Multatuli (1820–1887) was the pseudonym of Eduard Douwes Dekker. He was born in Amsterdam, the son of a Dutch sea captain. In 1838 he went to the Indies and joined the East Indian Civil Service. Despite being involved in various disputes with his superiors, his outstanding abilities were recognized and he rose steadily in rank. He married Everdine, Baroness van Wijnbergen, in 1846 and they had two children. Increasingly unable to accept the brutalities of colonial rule, he resigned from the service in 1856. Years of poverty followed, during which he wandered around Europe, struggling to survive by his writing and endeavoring to improve the situation of the Javanese. Max Havelaar, his powerful indictment of colonialism, was written during 1859 and caused a sensation in Holland when it was published in 1860. He spent his later years involved in political and economic polemics.
An Englishman by birth, Roy Edwards (translator; 1918–1980) married a Dutch-speaking wife and settled in the Low Countries in his later years. During the 1950s and 1960s he translated the works of many of the Netherlands’ greatest authors and was awarded the prestigious Martinus Nijhoff Prize in 1962 for his translations from the Dutch.

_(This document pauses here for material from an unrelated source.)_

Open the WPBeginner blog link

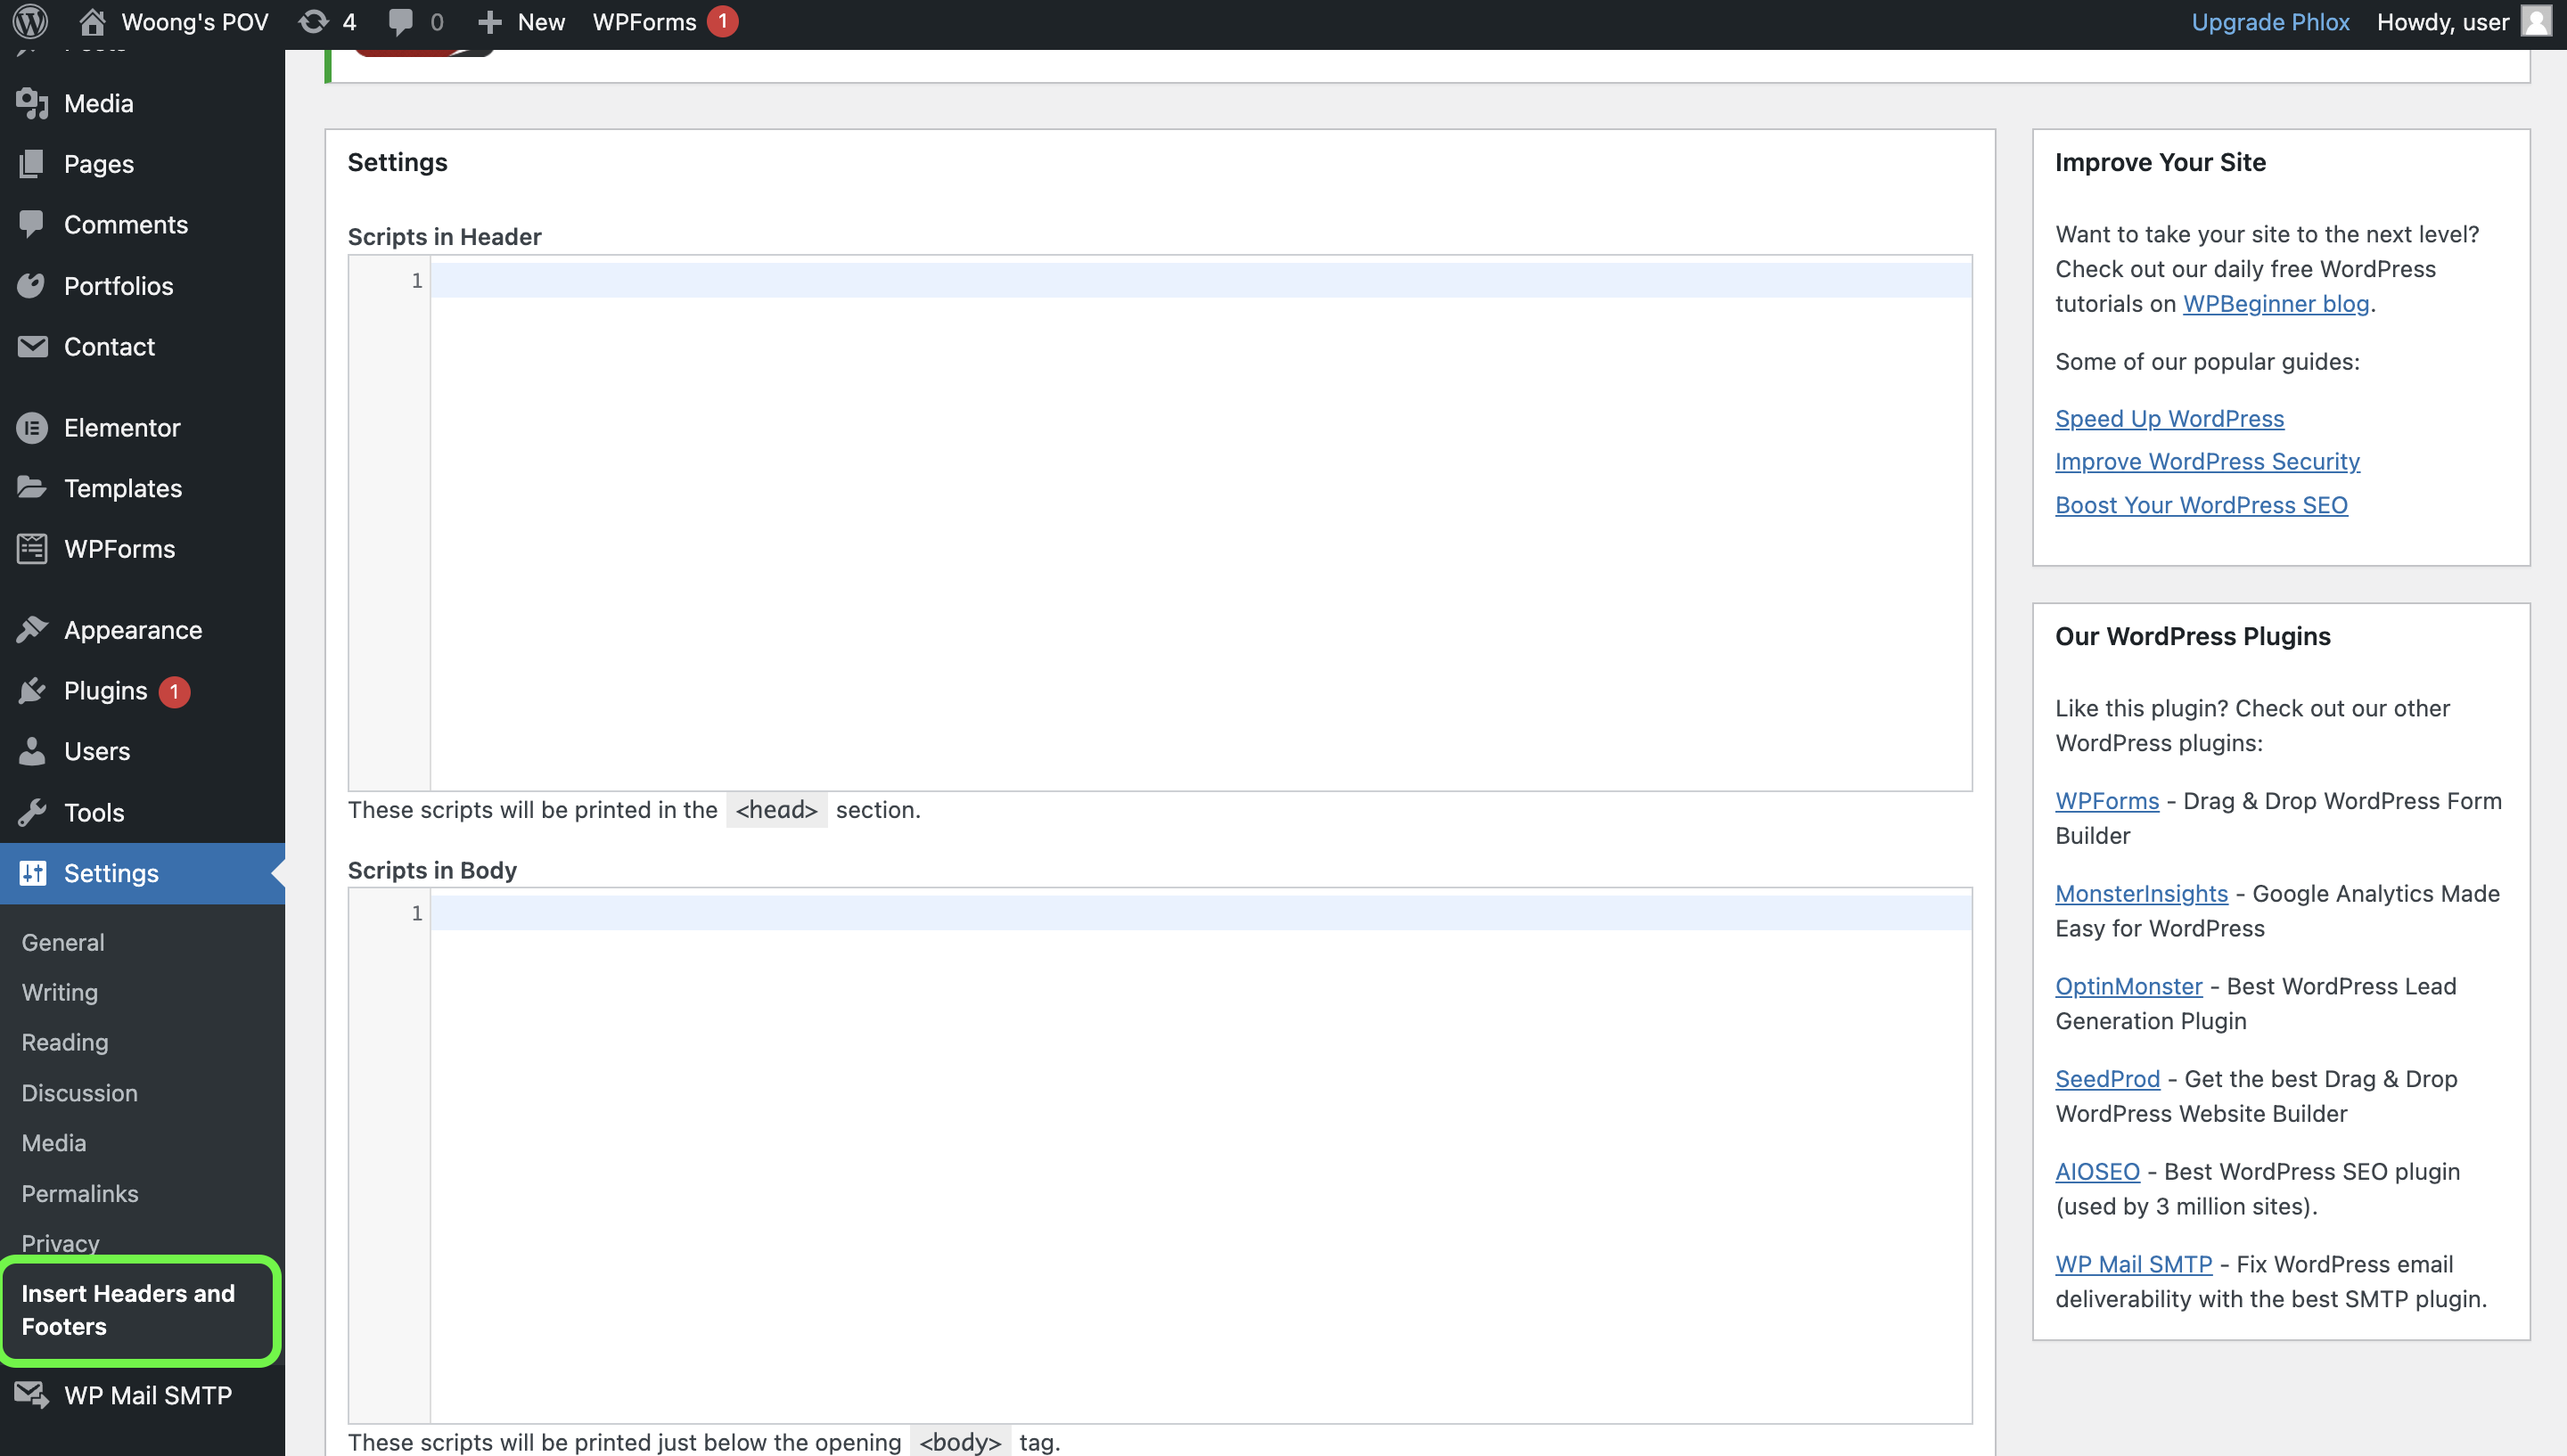[x=2275, y=303]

R. P. Meijer (introduction; 1926–1993) was born in the Netherlands and earned his first degree from the University of Amsterdam. For several years he taught at the University of Melbourne, and was Professor of Dutch Language and Literature at the University of London, first at Bedford College and later at University College, from 1971 until 1988. His publications include Literature of the Low Countries (1978), Dutch Grammar and Reader (with Jacob Smit, 1976) and Post-war Dutch and Flemish Poetry (1974). He was a regular reviewer for NRC Handelsblad under the pseudonym P. M. Reinders and an editor of Neerlandica extra Muros.